学术讲座【 A tissue-specific collaborative mixed model for jointly analyzing multiple tissues in transcriptome-wide association studies】
时间:2019年11月15日 10:00-11:00
地点:旗山校区理工北楼601报告厅
主讲:南京财经大学教授,史兴杰
主办:数学与信息学院
参加对象:感兴趣的老师和学生
报告人简介:史兴杰,南京财经大学统计系教授。2014年获得上海财经大学统计学博士学位。主要研究兴趣是复杂数据的建模分析方法,及其在生物统计、生物信息学、风险管理中的应用。目前在Bioinformatics、Statistical Methods in Medical Research、Computational Statistics and Data Analysis以及Genetic Epidemiology等期刊发表多篇学术论文。国际统计学会当选会员、中国现场统计研究会资源与环境统计分会理事,主持国家自然科学基金青年项目一项。
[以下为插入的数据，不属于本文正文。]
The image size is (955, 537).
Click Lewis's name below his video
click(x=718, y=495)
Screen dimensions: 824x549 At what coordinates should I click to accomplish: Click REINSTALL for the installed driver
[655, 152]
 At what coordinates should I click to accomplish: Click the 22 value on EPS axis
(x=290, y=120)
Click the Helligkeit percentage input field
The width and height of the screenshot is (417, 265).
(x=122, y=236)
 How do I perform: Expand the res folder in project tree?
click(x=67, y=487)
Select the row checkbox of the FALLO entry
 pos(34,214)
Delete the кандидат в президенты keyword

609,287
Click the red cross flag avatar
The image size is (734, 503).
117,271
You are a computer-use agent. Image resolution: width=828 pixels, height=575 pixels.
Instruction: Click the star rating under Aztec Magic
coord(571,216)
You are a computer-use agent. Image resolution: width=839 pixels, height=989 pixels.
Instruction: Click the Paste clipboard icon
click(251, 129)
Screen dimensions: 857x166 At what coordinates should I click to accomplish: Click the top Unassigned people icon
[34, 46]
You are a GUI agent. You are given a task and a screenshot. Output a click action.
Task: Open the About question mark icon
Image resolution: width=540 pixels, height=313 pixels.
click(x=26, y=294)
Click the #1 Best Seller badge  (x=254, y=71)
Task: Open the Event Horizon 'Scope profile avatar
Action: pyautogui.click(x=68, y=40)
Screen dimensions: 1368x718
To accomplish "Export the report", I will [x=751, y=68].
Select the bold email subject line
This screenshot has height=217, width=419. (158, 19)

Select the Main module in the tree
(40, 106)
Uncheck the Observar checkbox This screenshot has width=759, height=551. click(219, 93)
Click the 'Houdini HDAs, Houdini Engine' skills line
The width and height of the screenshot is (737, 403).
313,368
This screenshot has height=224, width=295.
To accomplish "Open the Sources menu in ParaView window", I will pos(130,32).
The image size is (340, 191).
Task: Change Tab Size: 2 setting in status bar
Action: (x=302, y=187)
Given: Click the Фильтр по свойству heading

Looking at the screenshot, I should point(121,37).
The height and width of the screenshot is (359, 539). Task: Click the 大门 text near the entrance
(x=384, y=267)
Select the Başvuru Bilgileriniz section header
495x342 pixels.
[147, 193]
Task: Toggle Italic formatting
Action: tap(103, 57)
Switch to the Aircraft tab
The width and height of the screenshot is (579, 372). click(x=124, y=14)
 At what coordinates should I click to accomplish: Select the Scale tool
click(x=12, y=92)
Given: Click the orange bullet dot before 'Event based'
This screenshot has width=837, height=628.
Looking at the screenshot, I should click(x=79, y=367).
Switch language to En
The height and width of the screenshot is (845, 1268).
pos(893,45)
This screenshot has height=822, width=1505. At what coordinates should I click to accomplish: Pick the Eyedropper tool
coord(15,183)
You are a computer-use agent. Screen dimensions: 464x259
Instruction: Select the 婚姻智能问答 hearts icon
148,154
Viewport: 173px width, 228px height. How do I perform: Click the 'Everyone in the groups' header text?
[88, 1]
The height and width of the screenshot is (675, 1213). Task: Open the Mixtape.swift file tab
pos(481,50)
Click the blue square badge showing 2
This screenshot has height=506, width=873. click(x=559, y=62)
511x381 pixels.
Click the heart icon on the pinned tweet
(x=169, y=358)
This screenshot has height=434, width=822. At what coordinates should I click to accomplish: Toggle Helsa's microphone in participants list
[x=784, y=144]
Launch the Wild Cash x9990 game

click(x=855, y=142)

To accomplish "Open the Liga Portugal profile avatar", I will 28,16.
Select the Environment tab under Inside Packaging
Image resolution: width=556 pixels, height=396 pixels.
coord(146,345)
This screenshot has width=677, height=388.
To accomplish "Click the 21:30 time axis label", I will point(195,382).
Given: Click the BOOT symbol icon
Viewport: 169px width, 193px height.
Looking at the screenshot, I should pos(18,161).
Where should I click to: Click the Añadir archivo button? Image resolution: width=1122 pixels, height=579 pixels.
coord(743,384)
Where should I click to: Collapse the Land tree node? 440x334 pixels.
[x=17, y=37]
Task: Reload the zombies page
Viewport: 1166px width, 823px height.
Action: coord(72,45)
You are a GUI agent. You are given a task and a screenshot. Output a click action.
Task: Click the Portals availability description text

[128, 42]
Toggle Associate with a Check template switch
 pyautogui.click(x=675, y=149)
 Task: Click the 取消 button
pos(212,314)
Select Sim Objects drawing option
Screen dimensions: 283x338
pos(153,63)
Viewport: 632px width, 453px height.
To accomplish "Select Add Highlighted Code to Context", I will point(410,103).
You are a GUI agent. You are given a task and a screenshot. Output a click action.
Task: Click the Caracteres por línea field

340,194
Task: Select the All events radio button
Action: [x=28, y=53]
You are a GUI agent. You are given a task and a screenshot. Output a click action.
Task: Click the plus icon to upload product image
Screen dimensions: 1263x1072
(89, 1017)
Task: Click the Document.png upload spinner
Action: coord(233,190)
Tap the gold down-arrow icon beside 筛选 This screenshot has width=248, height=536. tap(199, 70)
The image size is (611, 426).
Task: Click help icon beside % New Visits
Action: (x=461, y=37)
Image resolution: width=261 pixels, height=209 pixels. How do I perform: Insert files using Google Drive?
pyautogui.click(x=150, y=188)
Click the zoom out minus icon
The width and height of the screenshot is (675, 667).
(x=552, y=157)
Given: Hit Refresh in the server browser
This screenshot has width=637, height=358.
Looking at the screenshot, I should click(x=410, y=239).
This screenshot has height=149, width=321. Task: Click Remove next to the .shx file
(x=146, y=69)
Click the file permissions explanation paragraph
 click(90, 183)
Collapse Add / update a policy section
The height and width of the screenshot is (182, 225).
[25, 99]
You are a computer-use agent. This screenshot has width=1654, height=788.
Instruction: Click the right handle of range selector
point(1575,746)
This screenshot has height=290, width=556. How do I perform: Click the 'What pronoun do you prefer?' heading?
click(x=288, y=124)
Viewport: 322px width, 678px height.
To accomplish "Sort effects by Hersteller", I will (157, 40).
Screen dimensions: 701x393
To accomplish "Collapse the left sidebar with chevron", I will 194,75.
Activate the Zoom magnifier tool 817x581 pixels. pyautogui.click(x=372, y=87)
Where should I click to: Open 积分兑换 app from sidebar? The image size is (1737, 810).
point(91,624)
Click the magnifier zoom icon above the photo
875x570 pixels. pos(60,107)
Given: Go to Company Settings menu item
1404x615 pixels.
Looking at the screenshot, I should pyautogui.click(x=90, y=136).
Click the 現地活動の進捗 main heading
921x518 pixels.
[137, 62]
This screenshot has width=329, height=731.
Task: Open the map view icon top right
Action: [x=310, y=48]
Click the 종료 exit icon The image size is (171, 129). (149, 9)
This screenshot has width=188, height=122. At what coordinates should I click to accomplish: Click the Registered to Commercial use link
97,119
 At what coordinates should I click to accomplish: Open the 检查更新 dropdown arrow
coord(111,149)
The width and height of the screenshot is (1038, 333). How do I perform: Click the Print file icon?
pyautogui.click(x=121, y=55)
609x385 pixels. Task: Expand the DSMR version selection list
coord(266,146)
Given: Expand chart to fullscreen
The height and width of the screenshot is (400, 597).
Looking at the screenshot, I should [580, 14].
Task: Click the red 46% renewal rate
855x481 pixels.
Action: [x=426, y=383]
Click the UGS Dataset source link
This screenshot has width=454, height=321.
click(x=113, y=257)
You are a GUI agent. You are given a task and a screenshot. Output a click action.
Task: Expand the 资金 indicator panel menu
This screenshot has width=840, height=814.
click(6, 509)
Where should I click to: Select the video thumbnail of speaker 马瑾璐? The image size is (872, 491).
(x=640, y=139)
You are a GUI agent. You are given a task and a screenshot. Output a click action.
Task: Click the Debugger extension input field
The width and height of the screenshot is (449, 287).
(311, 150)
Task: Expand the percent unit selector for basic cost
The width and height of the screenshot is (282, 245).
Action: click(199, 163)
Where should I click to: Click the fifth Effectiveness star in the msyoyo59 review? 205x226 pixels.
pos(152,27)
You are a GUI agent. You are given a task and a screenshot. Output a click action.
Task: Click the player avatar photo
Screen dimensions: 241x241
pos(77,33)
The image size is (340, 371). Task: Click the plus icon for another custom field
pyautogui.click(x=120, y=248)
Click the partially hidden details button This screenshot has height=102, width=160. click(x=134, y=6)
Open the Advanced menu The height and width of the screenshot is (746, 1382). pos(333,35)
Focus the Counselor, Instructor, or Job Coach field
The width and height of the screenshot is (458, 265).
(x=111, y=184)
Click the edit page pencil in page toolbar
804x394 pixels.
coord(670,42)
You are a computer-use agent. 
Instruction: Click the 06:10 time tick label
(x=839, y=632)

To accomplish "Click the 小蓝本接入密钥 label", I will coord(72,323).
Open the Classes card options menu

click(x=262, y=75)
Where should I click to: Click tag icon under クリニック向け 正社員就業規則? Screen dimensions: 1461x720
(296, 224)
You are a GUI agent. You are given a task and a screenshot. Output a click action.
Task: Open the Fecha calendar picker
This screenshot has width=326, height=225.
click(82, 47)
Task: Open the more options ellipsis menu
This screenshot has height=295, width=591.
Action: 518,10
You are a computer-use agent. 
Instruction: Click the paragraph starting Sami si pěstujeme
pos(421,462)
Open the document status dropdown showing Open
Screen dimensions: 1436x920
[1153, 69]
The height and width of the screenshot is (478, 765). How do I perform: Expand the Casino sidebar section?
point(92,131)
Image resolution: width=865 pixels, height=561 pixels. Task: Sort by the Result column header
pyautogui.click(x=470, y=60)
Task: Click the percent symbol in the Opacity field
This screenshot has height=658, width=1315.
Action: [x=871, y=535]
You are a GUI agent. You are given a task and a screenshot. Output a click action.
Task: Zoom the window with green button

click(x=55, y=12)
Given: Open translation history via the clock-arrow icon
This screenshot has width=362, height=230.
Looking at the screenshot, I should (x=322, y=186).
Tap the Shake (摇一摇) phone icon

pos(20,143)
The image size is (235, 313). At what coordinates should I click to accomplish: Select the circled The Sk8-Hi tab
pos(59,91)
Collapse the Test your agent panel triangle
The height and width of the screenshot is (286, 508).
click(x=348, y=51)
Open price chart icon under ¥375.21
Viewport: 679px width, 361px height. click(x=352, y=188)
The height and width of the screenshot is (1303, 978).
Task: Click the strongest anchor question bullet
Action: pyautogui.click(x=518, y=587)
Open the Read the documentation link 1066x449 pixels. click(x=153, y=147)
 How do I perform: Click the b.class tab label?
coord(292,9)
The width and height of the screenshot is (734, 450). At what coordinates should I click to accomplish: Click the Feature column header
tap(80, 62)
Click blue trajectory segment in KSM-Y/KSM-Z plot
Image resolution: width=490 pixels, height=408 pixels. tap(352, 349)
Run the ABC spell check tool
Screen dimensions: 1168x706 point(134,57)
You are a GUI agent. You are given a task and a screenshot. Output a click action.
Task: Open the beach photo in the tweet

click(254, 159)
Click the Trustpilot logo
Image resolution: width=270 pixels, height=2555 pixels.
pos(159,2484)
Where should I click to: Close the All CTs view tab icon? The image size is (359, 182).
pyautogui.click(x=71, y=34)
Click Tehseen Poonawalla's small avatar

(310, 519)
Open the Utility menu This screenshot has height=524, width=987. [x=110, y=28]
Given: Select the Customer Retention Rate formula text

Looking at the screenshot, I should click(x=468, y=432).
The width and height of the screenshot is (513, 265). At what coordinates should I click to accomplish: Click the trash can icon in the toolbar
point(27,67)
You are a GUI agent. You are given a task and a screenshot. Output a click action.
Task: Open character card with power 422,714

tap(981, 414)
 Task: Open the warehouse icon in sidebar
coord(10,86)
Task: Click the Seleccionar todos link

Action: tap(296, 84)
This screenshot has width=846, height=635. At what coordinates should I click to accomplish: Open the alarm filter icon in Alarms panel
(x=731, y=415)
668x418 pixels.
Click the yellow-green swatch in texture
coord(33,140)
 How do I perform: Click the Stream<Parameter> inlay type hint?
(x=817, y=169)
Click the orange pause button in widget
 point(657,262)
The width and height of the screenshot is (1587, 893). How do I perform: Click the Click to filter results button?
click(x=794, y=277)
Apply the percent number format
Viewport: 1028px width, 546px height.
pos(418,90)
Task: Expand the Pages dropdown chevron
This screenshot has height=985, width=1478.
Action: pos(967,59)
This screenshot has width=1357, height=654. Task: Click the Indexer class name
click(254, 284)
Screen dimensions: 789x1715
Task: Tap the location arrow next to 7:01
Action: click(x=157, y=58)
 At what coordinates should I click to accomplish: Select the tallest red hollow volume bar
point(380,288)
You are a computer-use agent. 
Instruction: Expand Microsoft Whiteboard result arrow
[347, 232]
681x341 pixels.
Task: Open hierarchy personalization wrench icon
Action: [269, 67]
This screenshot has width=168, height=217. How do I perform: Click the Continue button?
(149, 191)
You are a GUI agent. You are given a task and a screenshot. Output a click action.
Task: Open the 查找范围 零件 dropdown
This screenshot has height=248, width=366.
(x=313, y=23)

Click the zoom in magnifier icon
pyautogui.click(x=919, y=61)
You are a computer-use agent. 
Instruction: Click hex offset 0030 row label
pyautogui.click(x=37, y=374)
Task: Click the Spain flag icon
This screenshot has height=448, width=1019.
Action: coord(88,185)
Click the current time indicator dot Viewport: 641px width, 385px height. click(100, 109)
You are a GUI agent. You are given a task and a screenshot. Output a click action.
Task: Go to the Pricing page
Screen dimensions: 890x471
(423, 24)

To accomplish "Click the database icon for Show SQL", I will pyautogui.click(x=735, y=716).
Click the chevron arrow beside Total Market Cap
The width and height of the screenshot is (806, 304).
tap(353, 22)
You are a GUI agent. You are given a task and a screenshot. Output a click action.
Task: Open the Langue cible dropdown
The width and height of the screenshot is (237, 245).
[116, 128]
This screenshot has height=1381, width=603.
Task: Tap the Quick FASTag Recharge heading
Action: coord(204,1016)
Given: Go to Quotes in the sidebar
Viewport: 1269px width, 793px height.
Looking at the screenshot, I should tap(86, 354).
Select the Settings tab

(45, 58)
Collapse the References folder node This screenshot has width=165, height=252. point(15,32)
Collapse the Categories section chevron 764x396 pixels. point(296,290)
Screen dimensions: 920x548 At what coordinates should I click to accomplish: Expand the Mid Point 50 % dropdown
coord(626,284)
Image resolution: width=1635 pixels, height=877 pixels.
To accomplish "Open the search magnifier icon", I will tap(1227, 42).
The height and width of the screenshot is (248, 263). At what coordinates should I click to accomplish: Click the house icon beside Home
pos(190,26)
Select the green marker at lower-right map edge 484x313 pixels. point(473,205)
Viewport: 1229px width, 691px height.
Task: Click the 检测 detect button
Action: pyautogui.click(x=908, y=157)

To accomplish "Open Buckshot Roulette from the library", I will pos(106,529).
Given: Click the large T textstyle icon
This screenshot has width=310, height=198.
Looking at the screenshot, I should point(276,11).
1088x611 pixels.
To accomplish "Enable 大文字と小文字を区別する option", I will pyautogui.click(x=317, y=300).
报告摘要:Transcriptome-wide association studies (TWAS) integrate expression quantitative trait loci (eQTLs) studies with genome-wide association studies (GWASs) to prioritize candidate target genes for complex traits. Several statistical methods have been recently proposed to improve the performance of TWAS in gene prioritization by integrating the expression regulatory information imputed from multiple tissues, and made significant achievements in improving the ability to detect gene-trait associations. Unfortunately, most existing multi-tissue methods focus on prioritization of candidate genes, and cannot directly infer the specific functional effects of candidate genes across different tissues. Here, we propose a tissue-specific collaborative mixed model (TisCoMM) for TWAS, leveraging the co-regulation of genetic variations across different tissues explicitly via a unified probabilistic model. TisCoMM not only performs hypothesis testing to prioritize gene-trait associations, but also detects the tissue-specific role of candidate target genes in complex traits. To make use of widely available GWAS summary statistics, we extend TisCoMM to use summary-level data, namely, TisCoMM-S^2. Using extensive simulation studies, we show that type I error is controlled at the nominal level, the statistical power of identifying associated genes is greatly improved, and the false-positive rate (FPR) for non-causal tissues is well controlled at decent levels. We further illustrate the benefits of our methods in applications to summary-level GWAS data of 33 complex traits. Notably, apart from better identifying potential trait-associated genes, we can elucidate the tissue-specific role of candidate target genes. The follow-up pathway analysis from tissue-specific genes for asthma shows that the immune system plays an essential function for asthma development in both thyroid and lung tissues.